---------- Text ----------

Tending to Grace

by Kimberly Newton Fusco

Knopf, May, 2004.
Hardcover, 167 pages.
ISBN: 0375828621
Ages Young Adult

Tending to Grace by Kimberly Newton Fusco One has to like Cornelia. She is the kind of intelligent, sensitive teenager who reads widely and deeply. But Cornelia is trapped in a regular English class that is reading a "dumbed down" version of Tom Sawyer, while she compares the real version hidden in her lap. Cornelia is not in the honors class due to her refusal to speak and her multitude of absences. As she tells her story, the reader also learns that Cornelia has an affliction of stuttering and an even greater problem of a mother who is constantly emotionally unavailable and who appears to be more interested in a live-in boyfriend of minimal intelligence.

---------- Data lines ----------

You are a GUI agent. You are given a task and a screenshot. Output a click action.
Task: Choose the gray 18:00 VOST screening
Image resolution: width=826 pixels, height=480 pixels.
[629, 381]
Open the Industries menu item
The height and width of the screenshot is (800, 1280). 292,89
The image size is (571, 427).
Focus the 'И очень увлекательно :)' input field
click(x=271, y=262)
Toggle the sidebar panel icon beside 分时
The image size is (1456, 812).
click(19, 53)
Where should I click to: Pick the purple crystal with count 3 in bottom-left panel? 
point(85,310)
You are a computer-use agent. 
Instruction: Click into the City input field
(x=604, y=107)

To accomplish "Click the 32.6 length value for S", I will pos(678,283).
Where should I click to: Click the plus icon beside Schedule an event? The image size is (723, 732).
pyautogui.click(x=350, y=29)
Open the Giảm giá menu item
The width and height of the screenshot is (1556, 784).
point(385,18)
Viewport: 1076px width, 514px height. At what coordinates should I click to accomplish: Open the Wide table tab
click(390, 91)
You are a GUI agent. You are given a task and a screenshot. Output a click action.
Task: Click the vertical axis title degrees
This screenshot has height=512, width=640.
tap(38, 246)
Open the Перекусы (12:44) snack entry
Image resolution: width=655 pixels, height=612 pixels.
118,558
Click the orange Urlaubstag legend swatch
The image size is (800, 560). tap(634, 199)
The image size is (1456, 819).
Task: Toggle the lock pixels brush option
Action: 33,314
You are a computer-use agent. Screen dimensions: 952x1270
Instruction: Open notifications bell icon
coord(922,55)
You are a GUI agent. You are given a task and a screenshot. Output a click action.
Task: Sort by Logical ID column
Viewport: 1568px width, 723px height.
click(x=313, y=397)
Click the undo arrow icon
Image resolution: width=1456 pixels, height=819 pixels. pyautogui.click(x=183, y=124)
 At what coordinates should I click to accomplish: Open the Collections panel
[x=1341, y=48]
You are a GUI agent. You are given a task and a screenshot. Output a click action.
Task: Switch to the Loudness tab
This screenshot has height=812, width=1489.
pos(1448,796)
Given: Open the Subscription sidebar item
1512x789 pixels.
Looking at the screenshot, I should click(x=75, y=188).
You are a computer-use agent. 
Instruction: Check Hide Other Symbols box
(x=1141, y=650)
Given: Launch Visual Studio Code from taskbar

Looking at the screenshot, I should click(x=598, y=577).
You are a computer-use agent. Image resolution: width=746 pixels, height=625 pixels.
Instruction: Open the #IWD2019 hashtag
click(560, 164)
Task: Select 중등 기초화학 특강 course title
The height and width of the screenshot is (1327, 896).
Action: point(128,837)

----------

Tasks:
(a) Reproduce the part of the Tending to Grace review starting with "Hardcover, 167 pages." and going on through "of minimal intelligence.".
(b) According to the Tending to Grace review, why is Cornelia not in the honors class?

Completed exercise:
(a)
Hardcover, 167 pages.
ISBN: 0375828621
Ages Young Adult

Tending to Grace by Kimberly Newton Fusco One has to like Cornelia. She is the kind of intelligent, sensitive teenager who reads widely and deeply. But Cornelia is trapped in a regular English class that is reading a "dumbed down" version of Tom Sawyer, while she compares the real version hidden in her lap. Cornelia is not in the honors class due to her refusal to speak and her multitude of absences. As she tells her story, the reader also learns that Cornelia has an affliction of stuttering and an even greater problem of a mother who is constantly emotionally unavailable and who appears to be more interested in a live-in boyfriend of minimal intelligence.

(b) Her refusal to speak and her many absences keep her out of it.